Interview held by Chindo
It’s the one-year anniversary [November 14th] for Black Girl In Om. How do you two feel to be at this point with what all you two have accomplished in this year alone?
Lauren: I am beyond thrilled, Chindo. This month represents a lot for me including the enormous power in throwing your vision out into the world and seeing it met with so much energy and enthusiasm because it strikes a chord with countless others. All I knew in August 2014, when I first starting visioning Black Girl In Om, was that I wanted to practice yoga with more women of color and guide yoga with more women of color. I spoke with Zakkiyyah about my abstract ideas in September and she, with relatively little knowledge of me, but a ton of faith, said “yes” to journeying forward and building this thing! One thing led to the next, and now, in just one year through Black Girl In Om, we have engaged more than 250 women of color through yoga and meditation sessions, healthy meal gatherings, and more. I think I realized the enormity of what we have done when we traveled to New York City and D.C. in August and September. We realized how many people have been touched by what we’ve cultivated.

________________________________________

- Set tasks
a - According to the interview about Black Girl In Om, how many women of color did the group engage in its first year?
b - Reproduce the stretch of the Black Girl In Om interview from "Interview held by" through "this year alone?".

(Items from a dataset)

________________________________________

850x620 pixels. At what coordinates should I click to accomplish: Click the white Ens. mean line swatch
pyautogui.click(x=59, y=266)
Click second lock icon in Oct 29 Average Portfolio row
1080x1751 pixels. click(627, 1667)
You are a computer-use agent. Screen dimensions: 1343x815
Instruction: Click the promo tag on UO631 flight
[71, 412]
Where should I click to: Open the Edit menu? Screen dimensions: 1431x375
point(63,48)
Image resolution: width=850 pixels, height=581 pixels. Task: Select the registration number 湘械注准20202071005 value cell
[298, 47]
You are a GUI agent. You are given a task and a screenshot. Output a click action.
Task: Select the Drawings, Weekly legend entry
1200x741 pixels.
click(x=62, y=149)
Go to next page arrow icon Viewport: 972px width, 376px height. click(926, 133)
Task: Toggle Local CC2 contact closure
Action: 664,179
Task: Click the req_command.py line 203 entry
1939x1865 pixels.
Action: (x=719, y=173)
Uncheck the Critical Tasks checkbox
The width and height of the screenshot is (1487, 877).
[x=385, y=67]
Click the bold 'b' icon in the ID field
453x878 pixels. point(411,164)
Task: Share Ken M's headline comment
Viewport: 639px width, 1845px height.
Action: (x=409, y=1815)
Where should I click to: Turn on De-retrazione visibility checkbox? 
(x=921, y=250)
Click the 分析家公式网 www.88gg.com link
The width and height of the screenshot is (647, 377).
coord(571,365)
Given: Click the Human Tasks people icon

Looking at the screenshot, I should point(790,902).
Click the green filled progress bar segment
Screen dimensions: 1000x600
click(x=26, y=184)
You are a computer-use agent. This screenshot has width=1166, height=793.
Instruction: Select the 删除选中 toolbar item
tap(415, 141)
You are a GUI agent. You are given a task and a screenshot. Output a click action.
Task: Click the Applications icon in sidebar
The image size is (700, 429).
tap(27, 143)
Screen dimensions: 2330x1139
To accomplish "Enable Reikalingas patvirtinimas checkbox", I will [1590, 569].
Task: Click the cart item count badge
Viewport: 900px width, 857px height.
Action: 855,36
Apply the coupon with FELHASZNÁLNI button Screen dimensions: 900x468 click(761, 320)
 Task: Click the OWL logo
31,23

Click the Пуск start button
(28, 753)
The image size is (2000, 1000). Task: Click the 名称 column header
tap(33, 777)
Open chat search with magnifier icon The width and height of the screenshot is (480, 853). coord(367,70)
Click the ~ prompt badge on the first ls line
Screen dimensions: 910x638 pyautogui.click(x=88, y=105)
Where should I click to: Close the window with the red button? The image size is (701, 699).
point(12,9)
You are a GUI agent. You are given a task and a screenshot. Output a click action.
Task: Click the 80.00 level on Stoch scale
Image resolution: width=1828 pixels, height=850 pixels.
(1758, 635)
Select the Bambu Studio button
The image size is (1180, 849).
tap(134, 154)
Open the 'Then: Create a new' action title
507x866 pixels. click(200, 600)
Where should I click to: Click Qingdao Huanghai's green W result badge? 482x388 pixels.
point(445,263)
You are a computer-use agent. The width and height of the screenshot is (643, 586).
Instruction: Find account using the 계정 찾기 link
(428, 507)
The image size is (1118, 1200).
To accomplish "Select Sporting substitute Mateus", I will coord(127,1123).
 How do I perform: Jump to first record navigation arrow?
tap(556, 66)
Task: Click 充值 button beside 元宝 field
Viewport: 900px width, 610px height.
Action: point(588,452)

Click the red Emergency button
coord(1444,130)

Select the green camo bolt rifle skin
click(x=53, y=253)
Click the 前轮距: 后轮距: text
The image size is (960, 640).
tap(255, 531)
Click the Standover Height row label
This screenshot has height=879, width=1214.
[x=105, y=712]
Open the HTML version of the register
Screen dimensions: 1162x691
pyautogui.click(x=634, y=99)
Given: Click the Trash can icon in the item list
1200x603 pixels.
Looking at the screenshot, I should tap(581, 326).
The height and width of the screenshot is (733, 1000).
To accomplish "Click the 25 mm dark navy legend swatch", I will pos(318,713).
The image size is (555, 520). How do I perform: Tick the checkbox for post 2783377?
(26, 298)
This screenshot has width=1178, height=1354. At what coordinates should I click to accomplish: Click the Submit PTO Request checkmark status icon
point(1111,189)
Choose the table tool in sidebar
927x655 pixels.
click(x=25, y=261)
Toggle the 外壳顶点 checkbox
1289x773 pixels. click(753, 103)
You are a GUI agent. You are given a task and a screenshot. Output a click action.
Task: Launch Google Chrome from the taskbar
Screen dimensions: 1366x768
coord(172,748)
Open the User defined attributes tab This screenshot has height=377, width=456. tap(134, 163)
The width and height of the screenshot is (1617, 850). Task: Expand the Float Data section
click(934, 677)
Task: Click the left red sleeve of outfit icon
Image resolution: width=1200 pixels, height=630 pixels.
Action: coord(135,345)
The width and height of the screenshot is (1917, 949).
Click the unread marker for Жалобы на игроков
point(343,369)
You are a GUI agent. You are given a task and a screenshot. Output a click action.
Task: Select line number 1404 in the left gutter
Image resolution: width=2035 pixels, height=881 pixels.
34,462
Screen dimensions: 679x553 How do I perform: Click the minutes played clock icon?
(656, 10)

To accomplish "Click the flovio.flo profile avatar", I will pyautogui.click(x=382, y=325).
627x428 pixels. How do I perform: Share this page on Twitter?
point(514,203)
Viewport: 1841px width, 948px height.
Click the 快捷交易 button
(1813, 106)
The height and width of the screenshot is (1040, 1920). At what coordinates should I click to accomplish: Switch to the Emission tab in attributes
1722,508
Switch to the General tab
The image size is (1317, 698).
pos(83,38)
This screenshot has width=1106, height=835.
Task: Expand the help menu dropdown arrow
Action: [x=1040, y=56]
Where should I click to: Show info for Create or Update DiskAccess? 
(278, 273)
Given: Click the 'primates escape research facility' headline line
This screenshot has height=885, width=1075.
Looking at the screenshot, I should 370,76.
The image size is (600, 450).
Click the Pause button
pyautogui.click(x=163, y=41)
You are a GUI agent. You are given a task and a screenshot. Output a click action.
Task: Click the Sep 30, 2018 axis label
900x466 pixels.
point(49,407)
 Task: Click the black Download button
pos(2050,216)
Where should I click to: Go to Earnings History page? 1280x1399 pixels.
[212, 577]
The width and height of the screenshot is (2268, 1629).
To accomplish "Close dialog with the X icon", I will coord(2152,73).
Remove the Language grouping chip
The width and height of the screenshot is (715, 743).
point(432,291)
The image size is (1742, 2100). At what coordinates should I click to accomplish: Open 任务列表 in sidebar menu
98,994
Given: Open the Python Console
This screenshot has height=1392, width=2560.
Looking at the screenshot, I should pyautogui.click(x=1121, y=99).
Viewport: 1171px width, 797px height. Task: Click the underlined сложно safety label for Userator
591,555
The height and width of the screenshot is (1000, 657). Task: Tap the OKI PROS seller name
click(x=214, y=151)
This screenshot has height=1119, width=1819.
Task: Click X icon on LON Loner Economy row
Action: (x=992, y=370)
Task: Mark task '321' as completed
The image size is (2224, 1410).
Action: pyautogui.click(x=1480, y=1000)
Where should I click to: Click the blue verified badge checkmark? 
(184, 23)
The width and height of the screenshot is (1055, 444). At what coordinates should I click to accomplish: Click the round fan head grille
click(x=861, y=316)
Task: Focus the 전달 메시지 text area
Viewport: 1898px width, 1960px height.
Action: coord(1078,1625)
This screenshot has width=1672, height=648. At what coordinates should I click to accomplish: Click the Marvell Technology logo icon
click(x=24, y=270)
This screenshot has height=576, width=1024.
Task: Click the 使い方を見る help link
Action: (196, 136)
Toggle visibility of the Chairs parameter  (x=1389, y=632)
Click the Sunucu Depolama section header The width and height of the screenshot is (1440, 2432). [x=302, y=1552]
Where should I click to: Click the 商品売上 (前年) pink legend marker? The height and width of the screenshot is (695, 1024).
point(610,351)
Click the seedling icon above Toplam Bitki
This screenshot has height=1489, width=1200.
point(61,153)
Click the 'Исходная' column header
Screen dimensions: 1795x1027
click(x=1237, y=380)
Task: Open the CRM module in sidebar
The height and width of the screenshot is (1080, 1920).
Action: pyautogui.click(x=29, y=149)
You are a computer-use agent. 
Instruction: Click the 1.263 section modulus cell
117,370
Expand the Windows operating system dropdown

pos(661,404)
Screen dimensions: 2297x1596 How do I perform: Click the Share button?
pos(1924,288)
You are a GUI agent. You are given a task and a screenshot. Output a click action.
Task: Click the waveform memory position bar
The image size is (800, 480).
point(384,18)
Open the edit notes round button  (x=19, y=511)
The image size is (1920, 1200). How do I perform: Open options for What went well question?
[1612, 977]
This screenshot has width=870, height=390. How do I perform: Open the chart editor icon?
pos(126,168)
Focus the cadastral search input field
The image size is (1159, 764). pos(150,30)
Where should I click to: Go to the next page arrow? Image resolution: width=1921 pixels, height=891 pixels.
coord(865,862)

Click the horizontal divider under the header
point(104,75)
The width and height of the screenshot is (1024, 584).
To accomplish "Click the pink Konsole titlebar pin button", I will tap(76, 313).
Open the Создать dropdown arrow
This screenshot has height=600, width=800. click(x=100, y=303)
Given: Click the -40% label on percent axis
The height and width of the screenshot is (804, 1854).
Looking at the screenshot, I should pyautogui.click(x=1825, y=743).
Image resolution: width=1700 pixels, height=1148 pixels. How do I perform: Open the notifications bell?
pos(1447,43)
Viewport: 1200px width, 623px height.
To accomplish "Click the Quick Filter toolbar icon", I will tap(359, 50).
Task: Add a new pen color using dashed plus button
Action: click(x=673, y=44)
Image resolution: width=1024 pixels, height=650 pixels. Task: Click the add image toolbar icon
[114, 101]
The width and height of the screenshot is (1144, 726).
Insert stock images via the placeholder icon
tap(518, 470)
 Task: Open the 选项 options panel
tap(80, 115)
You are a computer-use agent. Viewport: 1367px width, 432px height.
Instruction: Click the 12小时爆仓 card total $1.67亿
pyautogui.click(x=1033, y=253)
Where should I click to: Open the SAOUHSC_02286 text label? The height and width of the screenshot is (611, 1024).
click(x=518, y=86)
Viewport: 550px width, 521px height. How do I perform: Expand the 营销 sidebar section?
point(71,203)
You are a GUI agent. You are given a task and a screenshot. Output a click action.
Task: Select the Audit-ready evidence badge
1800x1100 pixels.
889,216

________________________________________

- Responses to the exercise
a - More than 250 women of color.

b -
Interview held by Chindo
It’s the one-year anniversary [November 14th] for Black Girl In Om. How do you two feel to be at this point with what all you two have accomplished in this year alone?